ACTIONS TO TAKE:
**a)** Reproduce the part of the load and scalability testing passage starting with "Since each workload" and going on through "the system's performance.".
**b)** In the load and scalability testing passage, condense the paragraph that begins "Since the purpose of load/stress testing" into a short bulleted list that keeps its main facts.
**c)** Pick up the load and scalability testing passage after its final sentence and continue writing it.

PASSAGE TO READ:
:::

Since each workload ends up representing a cycle in your load/stress test, it's important that you only select between 1 and 5 intermediary workloads. Too few will not allow you to pinpoint bottlenecks, and too many will increase the duration of your performance tests for little or no value.
Since the purpose of load/stress testing is to measure the impact of an increasing workload on your system, it's critical that you do NOT (a) install a new software load, (b) tweak your system's configuration or (c) modify your network topology until you've fully executed each cycle of your load/stress test. Keeping all those factors constant is the only way to conclude a cause-and-effect relationship between a workload increase and a change in the system's performance.
While load testing allows you to identify performance bottlenecks and consequently improve your system's performance, it also lets you identify hard-to-find bugs that only manifest themselves under heavy loads. Once you've completed a first round of load testing (e.g. you've executed your tests with each workload) and created a benchmark, you'll most likely want to fix the more important software defects, fine-tune your system, re-execute your load tests and compare your round 2 results with your benchmark.
After you've gone through two or three rounds of load testing, bug fixing and performance tuning, any additional rounds will result in little or no improvement on your system's performance. It's now time to start experimenting with your system's configuration.
Scalability Testing
While load/stress testing requires you to record latency, throughput and utilization metrics while increasing the workload, scalability testing requires you to measure the same metrics while keeping the load constant and modifying the configuration of one (1) component at a time.
N-Tier architectures usually make use of DBMS systems, LDAP directories, application servers, Web servers and various other components. Consequently, anyone of these tiers may become a bottleneck in your overall solution. It's therefore important that you understand these technologies and know how to optimize their configuration to meet your specific needs.

:::

COLLECTED DATA:
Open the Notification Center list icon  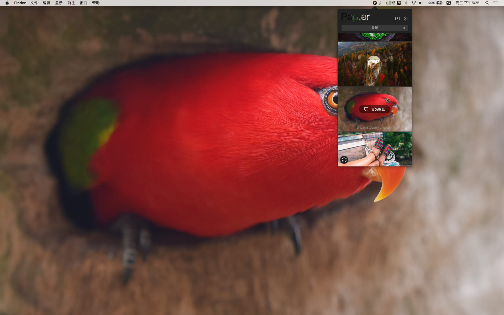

:::

RESULTS OF THE TASKS:
**a)**
Since each workload ends up representing a cycle in your load/stress test, it's important that you only select between 1 and 5 intermediary workloads. Too few will not allow you to pinpoint bottlenecks, and too many will increase the duration of your performance tests for little or no value.
Since the purpose of load/stress testing is to measure the impact of an increasing workload on your system, it's critical that you do NOT (a) install a new software load, (b) tweak your system's configuration or (c) modify your network topology until you've fully executed each cycle of your load/stress test. Keeping all those factors constant is the only way to conclude a cause-and-effect relationship between a workload increase and a change in the system's performance.

**b)**
- Load/stress testing measures how an increasing workload affects the system.
- Until every cycle of the test has been executed, do not:
  - install a new software load
  - change the system's configuration
  - modify the network topology
- Keeping these factors constant is the only way to establish a cause-and-effect link between a workload increase and a change in system performance.

**c)**
Those of you responsible with configuring such sub-systems already understand the performance impact of turning on indexing in LDAP directories or setting the maximum amount of threads in a Web server. Those of you who don't shouldn't take this tweaking activity lightly.
Vertical and Horizontal Scaling
Another form of scalability testing includes experimenting with scaling your system vertically or horizontally.
Vertical scaling means adding more power to each server in your N-tier architecture. Certain distributed applications respond very well if you simply increase each server's processor, especially when it's CPU bound. On the other hand, other systems react better when you scale them horizontally (add extra servers to your existing clustered or load-balanced environment).
Determine which strategy works best for your specific architecture. This will be required for your capacity planning activity described later in this article.
Now What?
You've done the load testing, experimented with different system configurations and tried scaling your system both vertically and horizontally. Now what?
Bug Fixing
As mentioned earlier, performance testing doesn't only let you improve your system's latency, throughput and resource utilization. It also allows you to discover critical defects that do not manifest themselves under an average load. For example, certain components throw exceptions or stop responding altogether when they over exceed their available resources. Identifying and fixing such defects should be your priority, even when executing performance tests.
That being said, your second priority should be increasing your system's performance.
Performance Tuning
The simplest way to improve the performance of a distributed system is to scale it horizontally or vertically. However, as I'm sure you already realize, this solution is not necessarily economical. It's therefore important that you fine-tune your application before attempting to throw more equipment at the problem.
One way to improve performance is to modify the application's logic. If you carefully investigate the bottlenecks, you could for example notice that your system is generating way too many get-and-set messages, which increases network latency and resource utilization. You could therefore combine some of the set messages, and cache some of the information that you frequently get and seldom change. You may also notice that some of your components are taking too long to respond. You might therefore want to take full advantage of indexes or stored procedures to accelerate queries and gets/sets.
When performance tuning your system, keep in mind the law of diminishing returns, also known as the Pareto principle, or the 80/20 rule. Otherwise, you might quickly end up wasting scarce resources.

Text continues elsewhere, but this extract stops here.